=== Begin Enclosure ===
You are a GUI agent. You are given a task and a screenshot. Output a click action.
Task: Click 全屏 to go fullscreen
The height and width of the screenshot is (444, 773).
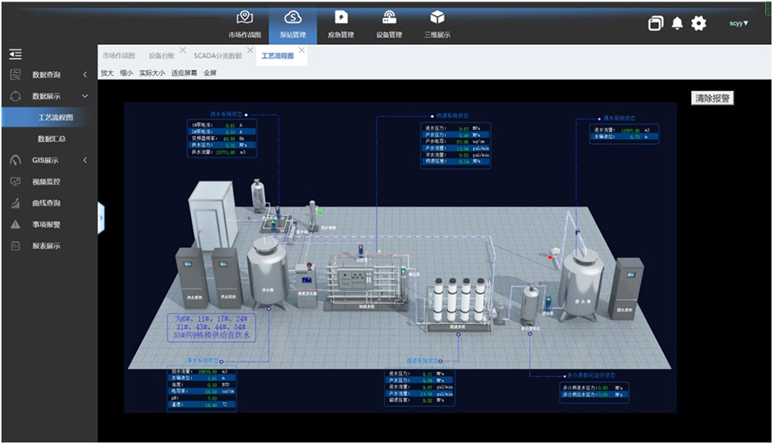[210, 73]
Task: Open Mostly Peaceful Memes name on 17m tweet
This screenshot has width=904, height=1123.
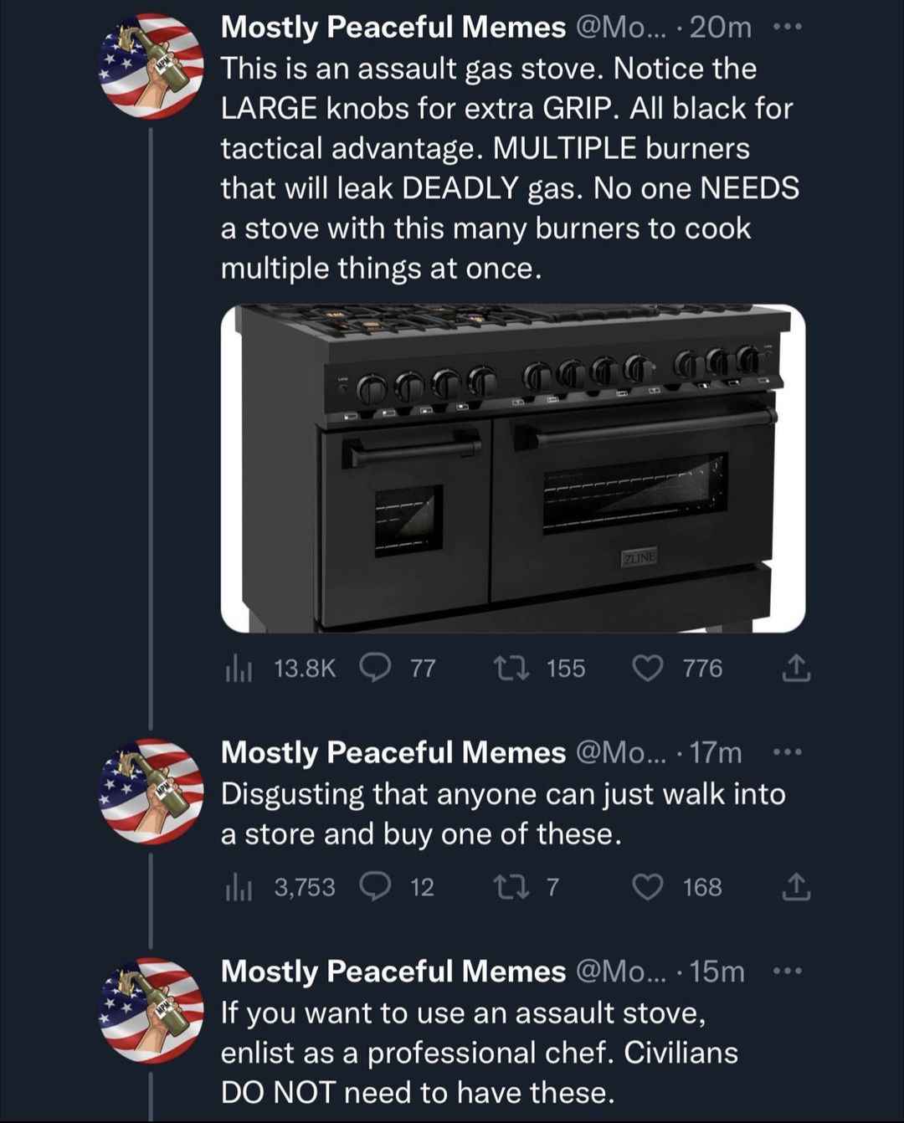Action: 393,752
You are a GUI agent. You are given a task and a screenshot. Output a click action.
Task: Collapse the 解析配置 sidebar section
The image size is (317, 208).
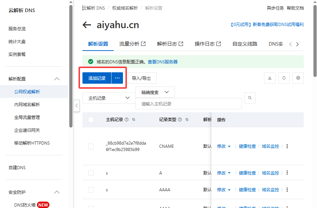(57, 79)
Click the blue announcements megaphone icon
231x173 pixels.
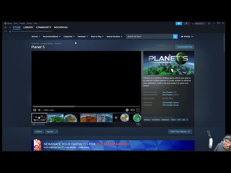point(179,23)
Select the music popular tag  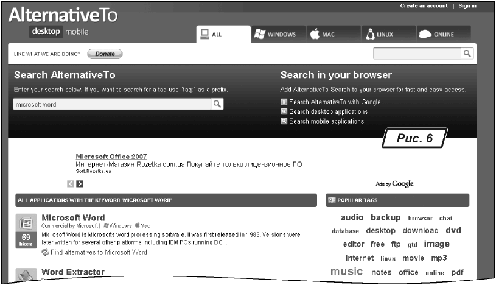point(346,272)
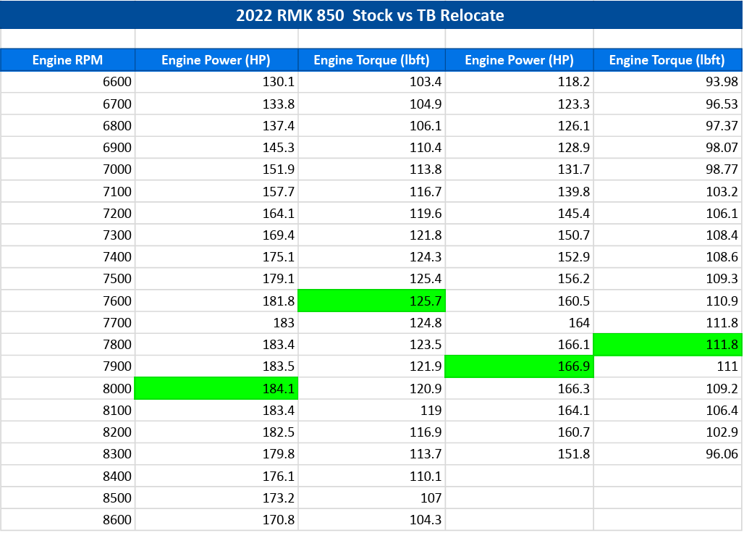
Task: Click the green highlighted 184.1 power cell
Action: [216, 388]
=== End Enclosure ===
## [Your task]
Leaving every picture out, write out exactly the lines from the beginning of the listing above to the line with "Task: Collapse the 解析配置 sidebar section", inclusive.

## [Answer for the task]
You are a GUI agent. You are given a task and a screenshot. Output a click action.
Task: Click 全屏 to go fullscreen
The height and width of the screenshot is (444, 773).
[210, 73]
Task: Open Mostly Peaceful Memes name on 17m tweet
This screenshot has width=904, height=1123.
Action: 393,752
You are a GUI agent. You are given a task and a screenshot. Output a click action.
Task: Collapse the 解析配置 sidebar section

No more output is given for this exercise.